Destruction due to the nature of the underlying rocks.—That the nature of the ground on which a building stands is intimately related with the severity of the blow it receives is a fact which has often been demonstrated.

One cause of destruction is due to placing a building on foundations which are capable of receiving the full effects of a shock, and transmitting it to the buildings standing on them.

For instance, the reason why a soft bed might possibly make a good foundation, is, as has been pointed out by Messrs. Perry and Ayrton, because the time of transmission of momentum is increased; in fact, the soft bed is very like a piece of wood interposed between a nail and the blows of a hammer—it lengthens the duration of impact. For this reason we are told that a quaking bog will make a good foundation. When a shock enters loose materials its waves will be more crowded, and it is possible that a line of buildings may rest on more than one wave during a shock. There are many examples on record of the stability of buildings which rested on beds of particular material at the time of destructive earthquakes. As the observations which have been made by various writers on this subject appear to point in a contrary direction, I give the following examples:—

In the great Jamaica earthquake of 1692, the portions of Port Royal which remained standing were situated on a compact limestone foundation; whilst those on sand and gravel were destroyed (‘Geological Observer,’ p. 426). Again, on p. 148 of the same work, we read, ‘According to the observations made at Lisbon, in 1737, by Mr. Sharpe, the destroying effects of this earthquake were confined to the tertiary strata, and were most violent on the blue clay, on which the lower part of the city is constructed. Not a building on the secondary limestone or on the basalt was injured.’

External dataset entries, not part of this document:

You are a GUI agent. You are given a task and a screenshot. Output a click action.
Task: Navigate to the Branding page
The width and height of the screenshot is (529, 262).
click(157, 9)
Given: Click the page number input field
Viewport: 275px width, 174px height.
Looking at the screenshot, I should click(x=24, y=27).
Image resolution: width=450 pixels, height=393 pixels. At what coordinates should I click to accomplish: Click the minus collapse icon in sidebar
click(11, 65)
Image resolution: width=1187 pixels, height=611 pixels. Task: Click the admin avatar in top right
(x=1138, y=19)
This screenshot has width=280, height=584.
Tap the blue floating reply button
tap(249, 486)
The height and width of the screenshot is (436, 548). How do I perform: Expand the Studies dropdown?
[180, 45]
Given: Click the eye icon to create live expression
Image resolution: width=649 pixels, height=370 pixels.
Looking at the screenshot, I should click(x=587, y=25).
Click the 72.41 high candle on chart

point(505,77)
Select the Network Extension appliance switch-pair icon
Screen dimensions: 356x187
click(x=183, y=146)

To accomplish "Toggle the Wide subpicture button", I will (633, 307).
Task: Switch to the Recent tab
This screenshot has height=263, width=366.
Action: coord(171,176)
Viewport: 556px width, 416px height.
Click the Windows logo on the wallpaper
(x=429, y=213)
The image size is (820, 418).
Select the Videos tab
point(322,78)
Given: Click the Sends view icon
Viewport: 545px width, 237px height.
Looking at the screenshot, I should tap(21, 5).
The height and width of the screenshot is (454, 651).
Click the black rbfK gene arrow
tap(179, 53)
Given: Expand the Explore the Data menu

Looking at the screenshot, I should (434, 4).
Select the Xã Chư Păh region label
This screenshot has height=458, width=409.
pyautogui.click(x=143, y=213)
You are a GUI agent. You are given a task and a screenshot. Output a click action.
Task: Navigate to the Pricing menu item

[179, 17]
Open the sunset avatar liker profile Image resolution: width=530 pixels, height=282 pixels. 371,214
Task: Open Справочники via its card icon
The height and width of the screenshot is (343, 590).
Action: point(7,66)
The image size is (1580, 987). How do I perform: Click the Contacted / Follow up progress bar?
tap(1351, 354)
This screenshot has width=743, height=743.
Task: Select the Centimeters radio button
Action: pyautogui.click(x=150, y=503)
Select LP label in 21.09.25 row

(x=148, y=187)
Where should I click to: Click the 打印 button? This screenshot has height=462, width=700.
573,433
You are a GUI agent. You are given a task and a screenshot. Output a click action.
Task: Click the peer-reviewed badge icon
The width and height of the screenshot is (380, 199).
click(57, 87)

In the great earthquakes of Messina, those portions of the town situated on alluvium, near the sea, were destroyed, whilst the high parts of the town, on granite, did not suffer so much. Similar observations were made in Calabria, when districts consisting of gravel, sand, and clay became, by the shaking, almost unrecognisable, whilst the surrounding hills of slate and granite were but little altered. At San Francisco, in 1868, the chief destruction was in the alluvium and made ground.

At Talcahuano, in 1835, the only houses which escaped were the buildings standing on rocky ground; all those resting on sandy soil were destroyed.

From the results of observations like these, it would seem the harder rocks form better foundations than the softer ones. The explanation of this, in many cases, appears to lie in the fact that the soft strata were in a state of unstable equilibrium, and by shaking, they were caused to settle. Observations like the following, however, point out another reason why soft strata may sometimes afford a bad foundation.

‘Humboldt observed that the Cordilleras, composed of gneiss and mica-slate, and the country immediately at their foot, were more shaken than the plains.’[30]

‘Some writers have asserted that the wave-like movements (of the Calabrian earthquake in 1783) which were propagated through recent strata from west to east, became very violent when they reached the point of junction with the granite, as if a reaction was produced when the undulatory movement of the soft strata was suddenly arrested by the more solid rocks.’

Dolomieu when speaking of this earthquake says, the usual effect ‘was to disconnect from the sides of the Apennines all those masses (of sand and clay) which either had not sufficient bases for their bulk, or which were supported only by lateral adherence.’